Thursday, January 27, 2005

Why are they called supervisors? Nothing super about them.

I have had far too much coffee to be posting right now. Therefore, inevitably, I shall. I started thinking about all the things I’d like to say to my supervisor. Things, that is, I’d only say were I inebriated beyond all discernible sanity or ten minutes from hopping onto an international flight clad with four hundred pounds of luggage and the knowledge that I shall never, ever return…oh, and drunk on top of that. So…for the sake of this post, pretend I’m drunk. (Not too hard really. Evidently I just rave about Ken Kesey’s style of writing and talk about contemporary art…or I punch you in the stomach.)

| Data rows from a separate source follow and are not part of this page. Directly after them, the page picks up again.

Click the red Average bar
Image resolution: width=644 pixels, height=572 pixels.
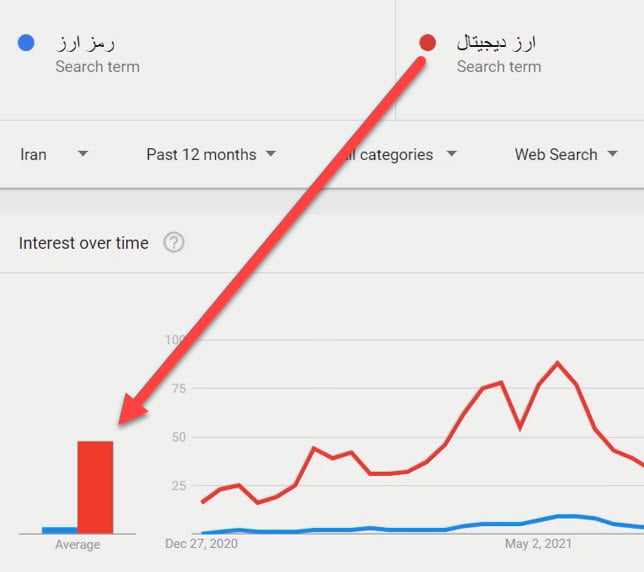pyautogui.click(x=95, y=487)
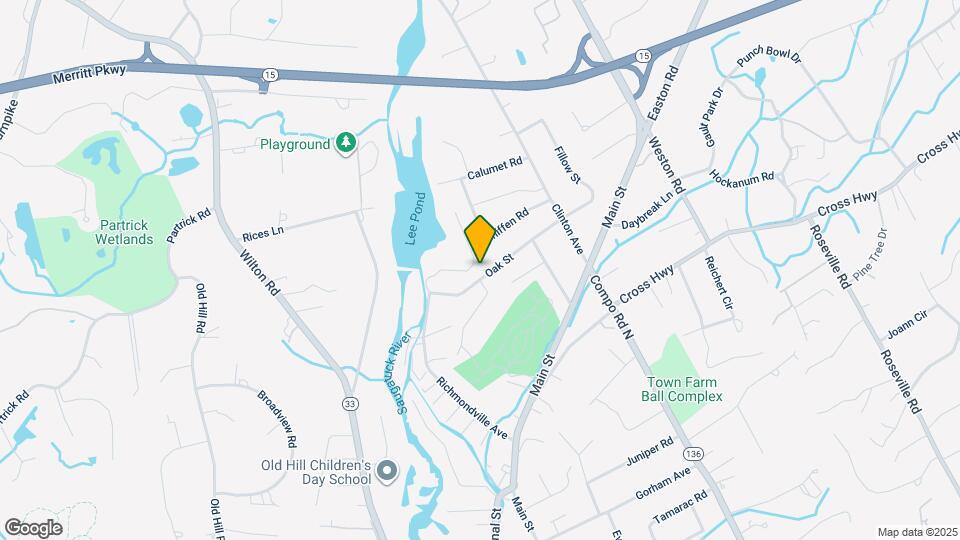The height and width of the screenshot is (540, 960).
Task: Click the Calumet Rd street label
Action: point(495,168)
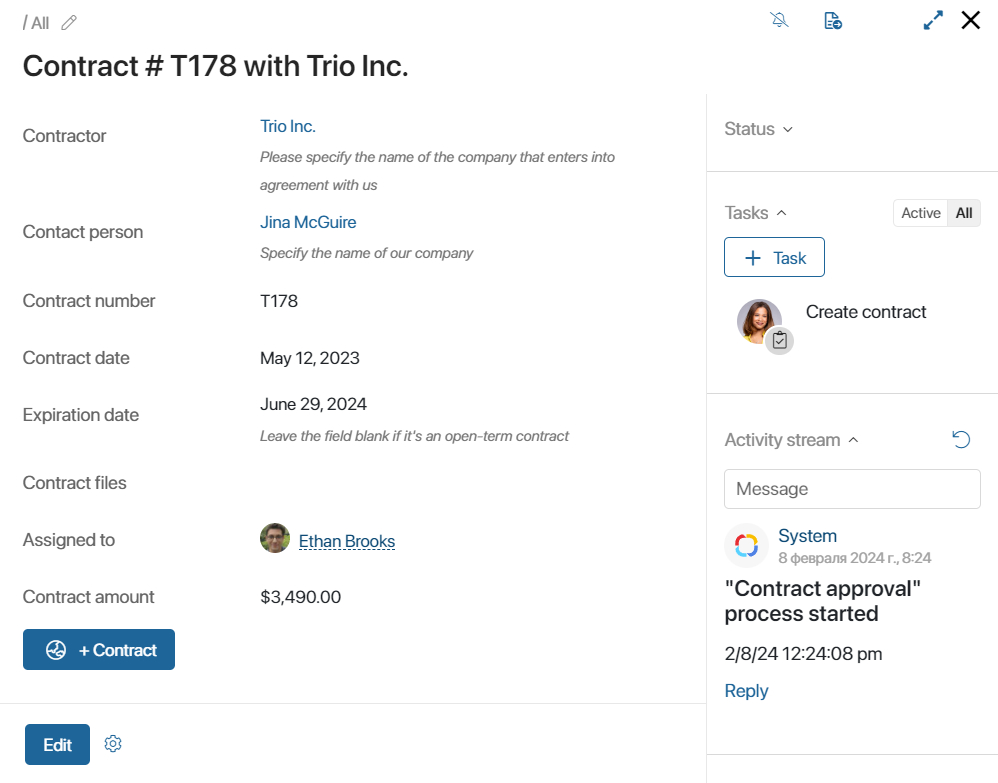Open the document export icon in header
Screen dimensions: 998x783
tap(833, 20)
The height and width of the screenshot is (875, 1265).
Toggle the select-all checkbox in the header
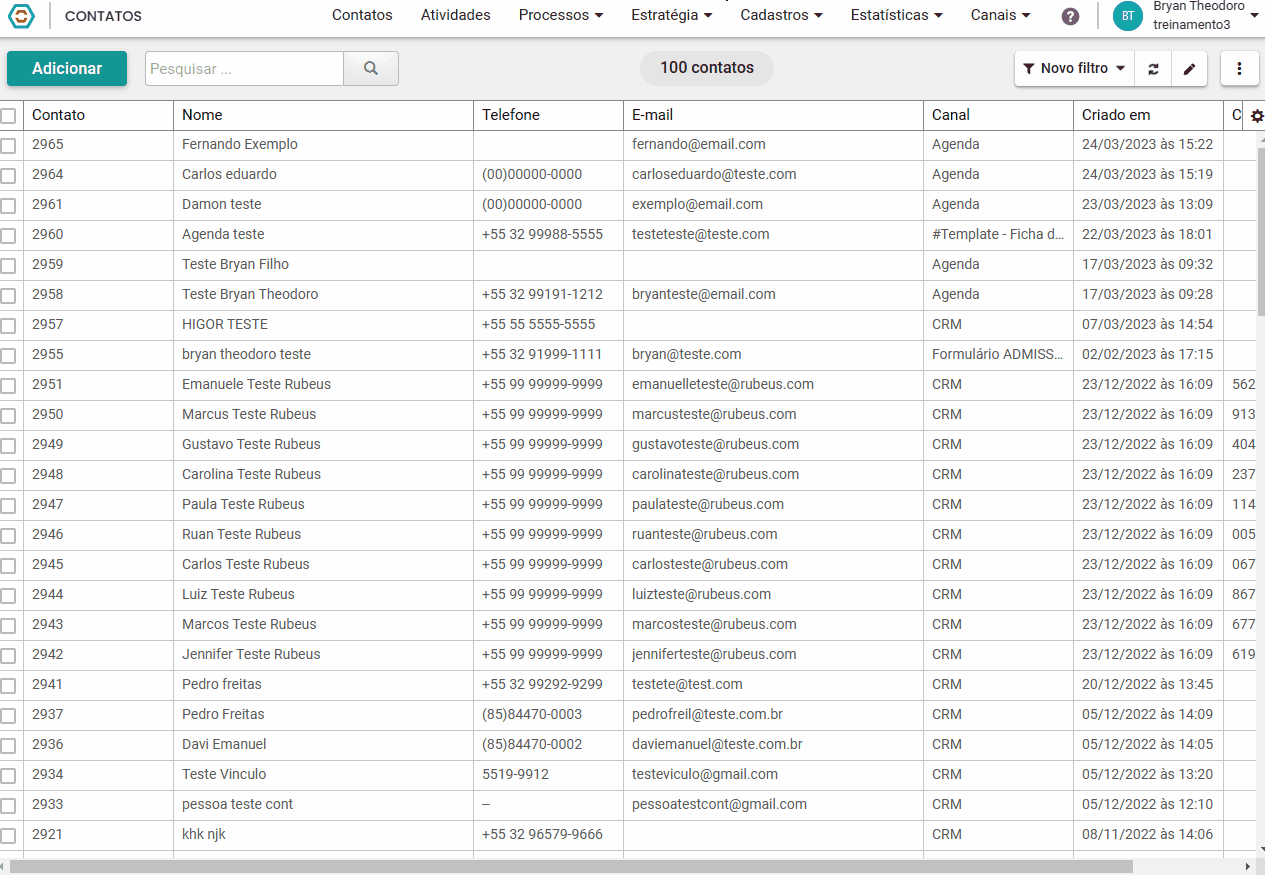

Croatia is its own country. Get a map. Look it up. Capital Zagreb. Dr. Kovach is a native. I bet you’ve never heard of Yugoslavia either. That’s okay, most of them were made refugees and slaughtered anyway.

Don’t ask me if I know Mike Brown. He’s a fictitious character in the textbook, for educational purposes. He doesn’t really live in New York. He doesn’t really have two sisters and play baseball every day after school. He doesn’t even really exist. Hence, no, I don’t know him. Not my loss, I feel.

Don’t refer to your husband as, “The Fat Man.” The phrase ’spousal abuse’ comes to mind.

The phrase isn’t, “pick you down.” It’s “drop you off.” Hey, here’s an idea, learn some English. You know, for simple entertainment, extracurricular fun time, a much needed hobby…I mean, it’s not like it’s your job or anything.

Don’t take me to the hospital for a headache. I’m confident I’ll survive.

Learn to discipline students in the classroom before you take them outside for the WWF smack down of a lifetime.

Don’t correct my pronunciation of “a.” I’ll take you outside for a smack down.

Don’t cough on me when you’re sick. Despite what you may think, it’s not funny. Really. There’s this thing called germs, they spread, they turn your son’s conjunctivitis into my conjunctivitis. It’s not cool. I blame you for the crack fiend façade I now maintain.

You haven’t been to America if you were in LAX for an hour, nor were you in Taiwan. Don’t lie.

Political science doesn’t involve microscopes, no.

The EU is not the same as Europe. It's only what, 25/47th of the continent!

Do not procreate. I repeat, DO NOT PROCREATE…again at least.

2 Comments:

Blogger Dave said...

i have a mental image of parents and teachers all across Japan body slamming their prepubescent children...

9:45 AM  
Blogger Chishiki Lauren said...

Close to it. If they're going to act like amateur wrestlers, they might as well adopt the spandex, I feel. Give themselves some credibility.